Accreditation is Not Enough to Protect Whales And Dolphins
Last month, we released a video and a letter signed by 23 respected scientists, clearly explaining why whales and dolphins (known together as “cetaceans”) are not suited to living in captivity and why accreditation doesn’t work when it comes to dolphin entertainment venues.
What is accreditation?
Accreditation is recognition, often from a third-party, that an organization or product meets specific guidelines, usually allowing it to use a logo or a label to give it the stamp of approval.
Accreditation or a recognizable label can help us feel better about our choices—it gives us the security that somebody else has done the “ethical checklist” on our behalf and we can enjoy that choice guilt-free. This doesn’t just apply to vacation attractions—we are all familiar with labels on tea, fruit, clothes, even chocolate. Accreditation can provide a quick short-cut in the brain that tells us that something is an “ethical choice.”
Equally, travel companies and tourists may see accreditations awarded to wildlife entertainment venues or a logo showing that a venue is part of a membership organization and think that makes them ethical.
You may remember the response to our campaign asking Expedia Group to stop selling and promoting dolphin venues. The Seattle-based travel company agreed to only sell tickets to venues associated with the World Association of Zoos and Aquariums (WAZA) and Alliance of Marine Mammal Parks and Aquariums (AMMPA).
Behind the label
Sadly, it’s not as simple as that. We still need to look at exactly what that accreditation means—and, importantly, what it doesn’t mean.
WAZA has a Code of Ethics that states that a member facility should “not demean or trivialize the animal in any way.” Yet our recent report found numerous WAZA member facilities violating these standards.
Of the accredited or member facilities promoted by Expedia that offer dolphin shows, 87% allow the dolphins to be ridden by trainers.

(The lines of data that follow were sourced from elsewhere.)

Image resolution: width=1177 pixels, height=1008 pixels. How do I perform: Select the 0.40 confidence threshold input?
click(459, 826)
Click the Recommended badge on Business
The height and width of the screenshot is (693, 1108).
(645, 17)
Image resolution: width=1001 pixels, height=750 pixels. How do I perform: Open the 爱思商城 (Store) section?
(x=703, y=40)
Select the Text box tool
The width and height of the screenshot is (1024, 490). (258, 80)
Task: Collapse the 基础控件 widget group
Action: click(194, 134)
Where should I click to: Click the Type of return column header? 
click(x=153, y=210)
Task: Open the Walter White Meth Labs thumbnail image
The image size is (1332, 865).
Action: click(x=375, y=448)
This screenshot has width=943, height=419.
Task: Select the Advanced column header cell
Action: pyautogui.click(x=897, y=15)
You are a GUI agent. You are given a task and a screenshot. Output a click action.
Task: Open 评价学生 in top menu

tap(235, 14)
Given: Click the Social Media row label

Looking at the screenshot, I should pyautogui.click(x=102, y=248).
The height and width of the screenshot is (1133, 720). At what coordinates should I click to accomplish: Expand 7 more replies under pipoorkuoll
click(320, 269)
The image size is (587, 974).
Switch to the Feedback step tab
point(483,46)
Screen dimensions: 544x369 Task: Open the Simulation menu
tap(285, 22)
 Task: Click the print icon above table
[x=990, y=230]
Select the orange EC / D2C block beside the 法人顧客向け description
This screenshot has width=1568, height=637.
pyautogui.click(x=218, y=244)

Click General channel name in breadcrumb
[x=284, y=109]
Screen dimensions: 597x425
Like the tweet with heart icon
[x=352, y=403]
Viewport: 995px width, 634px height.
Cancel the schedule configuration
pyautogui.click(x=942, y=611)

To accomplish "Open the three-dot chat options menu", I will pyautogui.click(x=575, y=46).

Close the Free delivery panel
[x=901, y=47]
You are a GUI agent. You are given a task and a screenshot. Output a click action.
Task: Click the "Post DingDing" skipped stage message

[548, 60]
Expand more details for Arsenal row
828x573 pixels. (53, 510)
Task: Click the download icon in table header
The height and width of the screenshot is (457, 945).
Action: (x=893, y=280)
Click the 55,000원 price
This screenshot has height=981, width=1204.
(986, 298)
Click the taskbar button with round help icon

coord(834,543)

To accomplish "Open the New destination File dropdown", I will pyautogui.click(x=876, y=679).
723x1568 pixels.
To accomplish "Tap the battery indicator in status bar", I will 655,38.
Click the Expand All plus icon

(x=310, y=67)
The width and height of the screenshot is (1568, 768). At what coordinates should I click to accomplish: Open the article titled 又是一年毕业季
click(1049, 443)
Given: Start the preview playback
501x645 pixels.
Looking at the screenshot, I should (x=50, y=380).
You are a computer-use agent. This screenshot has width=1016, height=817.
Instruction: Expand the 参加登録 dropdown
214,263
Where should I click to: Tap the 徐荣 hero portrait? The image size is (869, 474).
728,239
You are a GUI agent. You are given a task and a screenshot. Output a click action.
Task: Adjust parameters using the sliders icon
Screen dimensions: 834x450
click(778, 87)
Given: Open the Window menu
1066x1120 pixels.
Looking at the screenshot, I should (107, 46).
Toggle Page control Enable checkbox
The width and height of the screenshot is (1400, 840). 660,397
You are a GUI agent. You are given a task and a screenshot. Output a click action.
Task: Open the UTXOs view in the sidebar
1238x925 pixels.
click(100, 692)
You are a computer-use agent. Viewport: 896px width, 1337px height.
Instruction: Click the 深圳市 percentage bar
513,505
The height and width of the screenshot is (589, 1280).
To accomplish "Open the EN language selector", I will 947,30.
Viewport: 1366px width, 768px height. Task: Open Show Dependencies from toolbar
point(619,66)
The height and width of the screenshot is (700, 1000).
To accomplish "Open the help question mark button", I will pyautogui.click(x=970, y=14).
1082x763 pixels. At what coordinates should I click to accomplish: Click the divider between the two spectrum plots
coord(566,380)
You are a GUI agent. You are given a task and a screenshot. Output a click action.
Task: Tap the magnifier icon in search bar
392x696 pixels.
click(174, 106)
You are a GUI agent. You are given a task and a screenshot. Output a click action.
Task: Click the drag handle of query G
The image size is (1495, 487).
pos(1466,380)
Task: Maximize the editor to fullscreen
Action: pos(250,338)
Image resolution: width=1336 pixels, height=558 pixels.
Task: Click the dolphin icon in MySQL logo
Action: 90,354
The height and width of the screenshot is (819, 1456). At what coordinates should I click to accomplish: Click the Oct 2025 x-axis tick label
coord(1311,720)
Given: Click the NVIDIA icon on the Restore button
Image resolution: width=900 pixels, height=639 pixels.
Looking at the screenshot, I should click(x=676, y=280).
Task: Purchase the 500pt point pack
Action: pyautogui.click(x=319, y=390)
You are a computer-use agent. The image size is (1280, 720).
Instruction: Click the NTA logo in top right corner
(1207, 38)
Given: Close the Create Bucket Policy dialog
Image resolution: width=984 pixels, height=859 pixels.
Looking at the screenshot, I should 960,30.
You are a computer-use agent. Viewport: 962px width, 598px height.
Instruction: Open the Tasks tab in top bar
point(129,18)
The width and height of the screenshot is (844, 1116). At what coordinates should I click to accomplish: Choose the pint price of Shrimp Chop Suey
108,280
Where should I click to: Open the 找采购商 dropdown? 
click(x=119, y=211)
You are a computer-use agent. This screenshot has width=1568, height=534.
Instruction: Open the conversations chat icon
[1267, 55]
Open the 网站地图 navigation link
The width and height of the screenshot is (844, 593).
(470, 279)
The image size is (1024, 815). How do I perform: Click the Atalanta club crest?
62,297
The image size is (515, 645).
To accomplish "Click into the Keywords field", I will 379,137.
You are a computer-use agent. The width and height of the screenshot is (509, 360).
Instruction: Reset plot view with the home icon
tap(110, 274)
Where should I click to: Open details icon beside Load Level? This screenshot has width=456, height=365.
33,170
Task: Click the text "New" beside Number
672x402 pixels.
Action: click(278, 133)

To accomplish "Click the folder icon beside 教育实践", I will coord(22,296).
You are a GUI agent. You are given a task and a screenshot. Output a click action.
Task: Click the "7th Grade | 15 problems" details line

WAZA has stated that it has no power to enforce or demand standards of zoos belonging to its member associations. This is fine if people know and understand that. But when a tour operator uses a venue’s membership as though it is accreditation and justifies including a venue in its offers because it is a WAZA member, then it is misleading. If tour operators believe membership is akin to accreditation and reassure tourists using a membership model as their ethical measure, then we begin to see a greenwashing effect, even if it is unintended. This means that a venue (or product) gives a false impression it meets specific ethical or environmental criteria.
AMMPA has an accreditation program that involves a two-day inspection, but the standards are set internally by the industry rather than by independent experts.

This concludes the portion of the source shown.